Speaker
Description
Lattice Quantum Chromodynamics (QCD) calculation predicts that a colour-deconfined Quark-Gluon Plasma (QGP) is formed at high temperature and high energy density reached in ultra-relativistic heavy-ion collisions. Heavy quarks (charm and beauty) are mostly produced by initial hard scatterings before the formation of the QGP. Therefore heavy-flavour hadrons are ideal probes to investigate the properties of the hot and dense QCD matter. In Pb-Pb collisions, a strong suppression of the production of heavy-flavour hadrons with high transverse momentum has been observed.

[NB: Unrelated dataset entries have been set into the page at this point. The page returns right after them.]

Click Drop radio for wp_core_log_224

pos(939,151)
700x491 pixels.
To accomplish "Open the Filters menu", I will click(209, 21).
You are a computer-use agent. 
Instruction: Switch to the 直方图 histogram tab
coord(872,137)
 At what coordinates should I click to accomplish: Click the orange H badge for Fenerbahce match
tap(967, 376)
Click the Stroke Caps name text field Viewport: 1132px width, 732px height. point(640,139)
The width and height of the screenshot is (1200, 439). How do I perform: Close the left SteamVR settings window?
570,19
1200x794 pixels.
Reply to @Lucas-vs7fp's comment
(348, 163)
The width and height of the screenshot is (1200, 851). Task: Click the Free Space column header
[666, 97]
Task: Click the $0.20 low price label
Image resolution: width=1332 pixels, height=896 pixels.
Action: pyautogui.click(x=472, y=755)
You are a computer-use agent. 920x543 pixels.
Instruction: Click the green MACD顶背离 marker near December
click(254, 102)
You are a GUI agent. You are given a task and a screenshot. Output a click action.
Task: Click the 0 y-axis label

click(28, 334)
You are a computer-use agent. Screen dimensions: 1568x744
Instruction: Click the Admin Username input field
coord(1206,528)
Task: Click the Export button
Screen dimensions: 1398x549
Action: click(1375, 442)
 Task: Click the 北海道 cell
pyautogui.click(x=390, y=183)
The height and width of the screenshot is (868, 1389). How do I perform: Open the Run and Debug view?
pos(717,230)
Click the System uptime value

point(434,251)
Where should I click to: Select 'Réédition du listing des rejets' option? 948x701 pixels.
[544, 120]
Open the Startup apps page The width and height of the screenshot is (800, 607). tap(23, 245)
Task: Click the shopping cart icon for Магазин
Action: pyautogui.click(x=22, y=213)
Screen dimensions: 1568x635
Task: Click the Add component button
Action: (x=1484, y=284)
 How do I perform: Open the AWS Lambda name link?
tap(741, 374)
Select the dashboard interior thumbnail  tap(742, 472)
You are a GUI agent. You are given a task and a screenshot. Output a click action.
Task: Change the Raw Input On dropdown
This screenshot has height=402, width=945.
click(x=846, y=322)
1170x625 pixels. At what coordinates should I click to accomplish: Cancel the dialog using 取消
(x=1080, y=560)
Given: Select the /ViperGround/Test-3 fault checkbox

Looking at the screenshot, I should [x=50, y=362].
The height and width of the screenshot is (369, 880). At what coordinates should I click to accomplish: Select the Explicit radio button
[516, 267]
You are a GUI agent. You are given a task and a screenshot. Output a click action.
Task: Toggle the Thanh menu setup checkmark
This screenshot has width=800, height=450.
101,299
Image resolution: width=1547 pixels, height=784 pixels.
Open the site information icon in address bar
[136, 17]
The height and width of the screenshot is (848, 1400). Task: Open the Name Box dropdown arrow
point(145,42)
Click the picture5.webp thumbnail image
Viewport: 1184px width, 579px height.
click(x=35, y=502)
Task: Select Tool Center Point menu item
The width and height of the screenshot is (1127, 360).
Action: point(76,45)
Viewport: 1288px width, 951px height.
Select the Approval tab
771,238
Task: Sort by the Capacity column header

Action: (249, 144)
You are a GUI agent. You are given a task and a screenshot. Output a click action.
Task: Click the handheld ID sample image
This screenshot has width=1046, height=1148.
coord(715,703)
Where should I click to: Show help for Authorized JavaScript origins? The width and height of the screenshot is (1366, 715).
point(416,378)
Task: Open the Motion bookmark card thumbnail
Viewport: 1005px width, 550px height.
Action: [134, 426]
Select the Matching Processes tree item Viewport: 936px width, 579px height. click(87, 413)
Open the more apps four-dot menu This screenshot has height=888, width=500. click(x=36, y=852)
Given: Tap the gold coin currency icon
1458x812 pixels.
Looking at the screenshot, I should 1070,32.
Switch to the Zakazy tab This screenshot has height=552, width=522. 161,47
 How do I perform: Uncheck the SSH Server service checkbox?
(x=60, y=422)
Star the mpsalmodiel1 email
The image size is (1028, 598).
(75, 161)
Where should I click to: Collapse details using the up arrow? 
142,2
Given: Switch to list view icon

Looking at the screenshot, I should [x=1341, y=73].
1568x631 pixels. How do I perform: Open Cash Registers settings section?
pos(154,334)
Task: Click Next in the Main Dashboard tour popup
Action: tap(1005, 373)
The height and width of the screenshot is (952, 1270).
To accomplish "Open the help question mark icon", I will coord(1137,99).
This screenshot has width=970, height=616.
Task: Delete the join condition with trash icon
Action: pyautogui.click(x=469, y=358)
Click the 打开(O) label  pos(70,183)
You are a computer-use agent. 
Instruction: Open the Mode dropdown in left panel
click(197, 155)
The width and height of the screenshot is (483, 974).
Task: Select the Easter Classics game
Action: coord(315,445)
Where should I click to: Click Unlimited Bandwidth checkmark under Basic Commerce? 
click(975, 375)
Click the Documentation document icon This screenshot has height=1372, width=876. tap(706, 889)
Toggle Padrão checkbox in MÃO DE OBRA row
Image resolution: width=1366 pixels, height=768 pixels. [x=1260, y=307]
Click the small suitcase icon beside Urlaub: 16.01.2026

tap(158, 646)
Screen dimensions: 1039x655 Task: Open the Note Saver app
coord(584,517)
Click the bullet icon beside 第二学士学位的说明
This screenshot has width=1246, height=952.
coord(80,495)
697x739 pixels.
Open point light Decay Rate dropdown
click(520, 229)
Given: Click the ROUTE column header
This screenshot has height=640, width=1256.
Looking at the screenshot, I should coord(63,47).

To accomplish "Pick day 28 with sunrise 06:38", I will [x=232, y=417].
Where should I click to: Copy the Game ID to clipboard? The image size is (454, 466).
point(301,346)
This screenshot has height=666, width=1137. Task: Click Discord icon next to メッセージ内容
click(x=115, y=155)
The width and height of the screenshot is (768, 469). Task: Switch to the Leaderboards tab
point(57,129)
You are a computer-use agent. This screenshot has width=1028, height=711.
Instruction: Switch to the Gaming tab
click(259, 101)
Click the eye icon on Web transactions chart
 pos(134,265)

A deeper understanding of heavy-flavour production in nucleus-nucleus collisions requires detailed studies of Cold Nuclear Matter (CNM) effects in order to clarify the role of initial- and final-state effects on their production. CNM effects include shadowing and/or saturation of partons, energy loss in CNM and $k_{\rm{T}}$-broadening. Such effects on heavy quark production can be studied in proton-nucleus collisions by measuring electrons from heavy-flavour hadron decays.
The nuclear modification factor of electrons from heavy-flavor hadron decays was measured up to $p_{\rm{T}}$ = 20 GeV/$c$ in p-Pb collisions at $\sqrt{s_{\rm{NN}}}$ = 5.02 eV. The result suggests that heavy-flavour production in p-Pb collisions scales with the number of binary nucleon-nucleon collisions. High $p_{\rm{T}}$ electrons are particularly interesting because they mainly originate from beauty hadron decays. In this poster we will present new results on the production of electrons from heavy-flavor hadron decays and its nuclear modification factor up to approximately 30 GeV/$c$ in p-Pb collisions at $\sqrt{s_{\rm{NN}}}$ = 8.16 TeV collected in LHC-Run2 in 2016.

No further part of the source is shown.